For the last 4 years, my grandpa has slowly been turning verbally abusive from caretaking for my grandma who has dementia. I help out with part time caretaking as well. However, over the last 3 months, it’s gotten really bad, and he’s pushed all of us away. I ended up with heart issues from the anxiety. Around this time, I met a guy, who I really grew to care for. He just made me happy, because he made me feel like I could be myself.

He would also often ask me if he could be of assistance to me in any way, or how he could help me. And because I’ve been taught to shoulder the weight of the world for the last four years with my grandparents situation, his kind words scared me. I had a bad anxiety attack this month from family stress and ended up in the hospital because of it. I admitted to my guy I liked him, but needed space because it felt like the weight of the world was crashing down on me & hopes I don’t take it personally. So yes, I pushed him away.

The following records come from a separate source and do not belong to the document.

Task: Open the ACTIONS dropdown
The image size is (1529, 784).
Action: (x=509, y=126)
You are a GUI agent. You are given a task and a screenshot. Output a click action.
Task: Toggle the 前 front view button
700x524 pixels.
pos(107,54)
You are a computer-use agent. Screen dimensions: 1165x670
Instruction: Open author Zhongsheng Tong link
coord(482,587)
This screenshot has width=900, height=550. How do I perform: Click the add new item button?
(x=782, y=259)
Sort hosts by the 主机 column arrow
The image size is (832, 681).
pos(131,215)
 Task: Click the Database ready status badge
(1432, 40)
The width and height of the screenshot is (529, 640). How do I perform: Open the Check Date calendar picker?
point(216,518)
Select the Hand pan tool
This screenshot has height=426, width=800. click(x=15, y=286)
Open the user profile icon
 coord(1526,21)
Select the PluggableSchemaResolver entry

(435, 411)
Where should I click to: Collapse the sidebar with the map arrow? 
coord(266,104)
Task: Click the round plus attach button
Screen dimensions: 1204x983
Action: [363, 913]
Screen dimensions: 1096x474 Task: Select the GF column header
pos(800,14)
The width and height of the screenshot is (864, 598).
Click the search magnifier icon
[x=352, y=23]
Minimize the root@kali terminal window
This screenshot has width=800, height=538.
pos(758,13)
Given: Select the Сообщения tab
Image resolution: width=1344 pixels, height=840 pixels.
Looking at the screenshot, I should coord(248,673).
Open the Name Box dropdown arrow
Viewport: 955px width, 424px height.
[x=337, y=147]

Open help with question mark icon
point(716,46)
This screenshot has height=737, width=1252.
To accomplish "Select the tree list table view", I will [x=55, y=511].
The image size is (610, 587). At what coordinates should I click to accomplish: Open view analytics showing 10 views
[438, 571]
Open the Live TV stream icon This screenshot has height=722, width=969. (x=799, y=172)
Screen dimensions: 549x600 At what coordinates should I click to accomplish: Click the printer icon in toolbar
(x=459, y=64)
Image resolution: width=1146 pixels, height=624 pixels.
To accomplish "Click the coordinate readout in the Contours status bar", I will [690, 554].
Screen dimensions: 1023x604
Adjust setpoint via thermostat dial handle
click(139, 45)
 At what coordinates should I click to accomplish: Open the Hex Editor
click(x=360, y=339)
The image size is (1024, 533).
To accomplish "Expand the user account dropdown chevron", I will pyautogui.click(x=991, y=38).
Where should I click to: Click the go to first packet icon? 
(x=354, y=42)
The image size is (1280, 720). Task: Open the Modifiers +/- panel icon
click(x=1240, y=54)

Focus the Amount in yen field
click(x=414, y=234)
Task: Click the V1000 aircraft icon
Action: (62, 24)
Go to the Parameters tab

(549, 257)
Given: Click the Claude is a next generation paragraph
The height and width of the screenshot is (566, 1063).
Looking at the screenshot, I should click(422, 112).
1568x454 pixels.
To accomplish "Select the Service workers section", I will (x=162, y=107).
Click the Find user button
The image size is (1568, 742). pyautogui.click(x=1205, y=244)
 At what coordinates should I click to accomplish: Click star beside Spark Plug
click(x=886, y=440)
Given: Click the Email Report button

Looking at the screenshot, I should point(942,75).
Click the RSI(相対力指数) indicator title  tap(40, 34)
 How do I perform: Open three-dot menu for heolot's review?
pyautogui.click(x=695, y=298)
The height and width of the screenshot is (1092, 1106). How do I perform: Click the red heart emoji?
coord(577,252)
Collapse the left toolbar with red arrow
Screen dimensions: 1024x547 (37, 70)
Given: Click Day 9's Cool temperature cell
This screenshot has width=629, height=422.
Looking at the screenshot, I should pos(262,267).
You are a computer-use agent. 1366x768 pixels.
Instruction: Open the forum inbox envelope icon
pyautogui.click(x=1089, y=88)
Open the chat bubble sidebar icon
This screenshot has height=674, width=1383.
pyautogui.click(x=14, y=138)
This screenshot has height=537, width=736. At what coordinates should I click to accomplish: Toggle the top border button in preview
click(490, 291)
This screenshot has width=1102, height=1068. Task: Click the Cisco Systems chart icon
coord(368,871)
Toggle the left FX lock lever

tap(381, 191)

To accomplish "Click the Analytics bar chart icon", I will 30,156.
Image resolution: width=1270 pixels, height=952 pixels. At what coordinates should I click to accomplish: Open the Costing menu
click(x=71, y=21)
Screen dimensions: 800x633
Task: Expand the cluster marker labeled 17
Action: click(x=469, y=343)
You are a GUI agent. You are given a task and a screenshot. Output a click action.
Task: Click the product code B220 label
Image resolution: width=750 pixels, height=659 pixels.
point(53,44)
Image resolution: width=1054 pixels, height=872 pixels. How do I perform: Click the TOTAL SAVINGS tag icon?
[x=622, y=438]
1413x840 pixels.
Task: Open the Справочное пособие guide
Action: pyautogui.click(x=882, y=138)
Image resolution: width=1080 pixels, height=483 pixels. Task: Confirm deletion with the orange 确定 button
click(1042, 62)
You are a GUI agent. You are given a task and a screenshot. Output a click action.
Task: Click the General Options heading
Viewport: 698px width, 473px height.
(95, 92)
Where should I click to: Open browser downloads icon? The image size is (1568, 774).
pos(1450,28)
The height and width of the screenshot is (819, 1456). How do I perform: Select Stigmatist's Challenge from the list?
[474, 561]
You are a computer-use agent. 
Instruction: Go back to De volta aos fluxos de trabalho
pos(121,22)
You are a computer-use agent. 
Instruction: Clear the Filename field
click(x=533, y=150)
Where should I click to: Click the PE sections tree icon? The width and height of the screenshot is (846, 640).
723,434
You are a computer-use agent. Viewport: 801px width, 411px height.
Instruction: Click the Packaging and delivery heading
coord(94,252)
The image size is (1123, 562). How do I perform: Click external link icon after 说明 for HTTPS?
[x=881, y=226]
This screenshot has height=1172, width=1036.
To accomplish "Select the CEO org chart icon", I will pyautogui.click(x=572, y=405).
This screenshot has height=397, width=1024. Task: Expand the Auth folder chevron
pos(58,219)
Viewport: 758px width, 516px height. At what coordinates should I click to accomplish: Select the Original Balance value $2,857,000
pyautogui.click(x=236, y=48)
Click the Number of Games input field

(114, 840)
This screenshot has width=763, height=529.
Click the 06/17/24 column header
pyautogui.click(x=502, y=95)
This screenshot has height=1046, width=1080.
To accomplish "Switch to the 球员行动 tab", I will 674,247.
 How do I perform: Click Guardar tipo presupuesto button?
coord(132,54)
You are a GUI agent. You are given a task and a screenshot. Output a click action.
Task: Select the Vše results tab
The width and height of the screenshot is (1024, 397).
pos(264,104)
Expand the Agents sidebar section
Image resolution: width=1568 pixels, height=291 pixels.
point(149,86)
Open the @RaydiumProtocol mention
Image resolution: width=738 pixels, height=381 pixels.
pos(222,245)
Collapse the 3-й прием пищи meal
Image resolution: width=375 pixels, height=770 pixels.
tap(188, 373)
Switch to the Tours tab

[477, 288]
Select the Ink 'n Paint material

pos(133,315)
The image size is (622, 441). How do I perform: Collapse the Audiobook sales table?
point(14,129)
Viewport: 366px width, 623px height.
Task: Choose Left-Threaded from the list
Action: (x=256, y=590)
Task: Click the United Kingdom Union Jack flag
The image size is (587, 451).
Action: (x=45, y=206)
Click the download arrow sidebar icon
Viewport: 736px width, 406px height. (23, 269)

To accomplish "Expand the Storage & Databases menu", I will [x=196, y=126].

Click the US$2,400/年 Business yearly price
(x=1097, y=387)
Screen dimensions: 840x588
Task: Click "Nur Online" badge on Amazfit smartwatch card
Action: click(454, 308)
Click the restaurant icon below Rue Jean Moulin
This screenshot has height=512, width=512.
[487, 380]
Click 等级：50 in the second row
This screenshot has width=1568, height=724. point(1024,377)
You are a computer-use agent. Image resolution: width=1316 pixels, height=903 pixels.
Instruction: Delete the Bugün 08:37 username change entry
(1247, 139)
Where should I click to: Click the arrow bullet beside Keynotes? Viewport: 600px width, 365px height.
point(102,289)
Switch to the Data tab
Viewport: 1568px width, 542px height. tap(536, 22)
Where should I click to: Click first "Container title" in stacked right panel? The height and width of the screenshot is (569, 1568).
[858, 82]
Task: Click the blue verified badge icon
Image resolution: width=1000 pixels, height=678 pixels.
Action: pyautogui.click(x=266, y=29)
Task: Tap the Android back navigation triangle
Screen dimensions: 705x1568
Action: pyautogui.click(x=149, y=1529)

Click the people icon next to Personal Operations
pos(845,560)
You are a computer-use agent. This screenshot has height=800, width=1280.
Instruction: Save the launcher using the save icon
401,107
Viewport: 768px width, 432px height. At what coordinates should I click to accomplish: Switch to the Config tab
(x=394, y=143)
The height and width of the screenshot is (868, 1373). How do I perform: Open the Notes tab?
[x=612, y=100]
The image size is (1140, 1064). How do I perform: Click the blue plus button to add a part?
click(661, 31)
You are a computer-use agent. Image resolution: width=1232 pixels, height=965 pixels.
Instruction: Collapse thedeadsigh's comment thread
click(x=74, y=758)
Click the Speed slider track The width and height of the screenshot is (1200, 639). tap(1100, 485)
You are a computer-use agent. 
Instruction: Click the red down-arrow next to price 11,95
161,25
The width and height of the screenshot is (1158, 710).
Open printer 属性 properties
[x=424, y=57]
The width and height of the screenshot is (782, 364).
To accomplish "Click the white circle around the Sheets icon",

I didn’t think he’d ever respond again, but he did say he was checking in on me & thinking of me & hopes I’m doing better.

I responded by politely thanking him for his kind words.

But I know as much as I still care for him, I screwed up and I have to own up to it. I was so scared to bring someone into my life for fear they’d see how broken I’ve become.

Why did he continue to offer to help me and why did he still check in on me? My anxiety attack was bad.

TL;DR guy I like left after an anxiety attack

1 comment
  1. He offered to help you, and kept checking in on you because he likes you, he cares about you, and he thinks you’re worth waiting for.

    My best advice: call him and ask to get together. Tell him how much you appreciate his thoughtfulness and kindness. Tell him that you have just been overwhelmed being a caretaker in a very difficult situation, and that you just couldn’t handle the stress any longer. You pushed him away because you were taught that you should be able to take on the world without any help, and you were scared to be vulnerable. Apologize for pushing him away, and ask if he’s willing to try again.

    Then listen carefully to his response. I’ll bet he’s still interested.

    Also, please consider some counseling for yourself. Caring for a person with dementia is HARD, and it’s hard when the other caregivers are also facing burnout, as your grandfather likely is. (Been there, done that.) Is there any way to get some outside help with your grandmother to give you and your grandfather a break? If so, please do and don’t feel guilty.

    I don’t think you’re broken at all. I think you’re exhausted and stressed. Please give yourself some grace.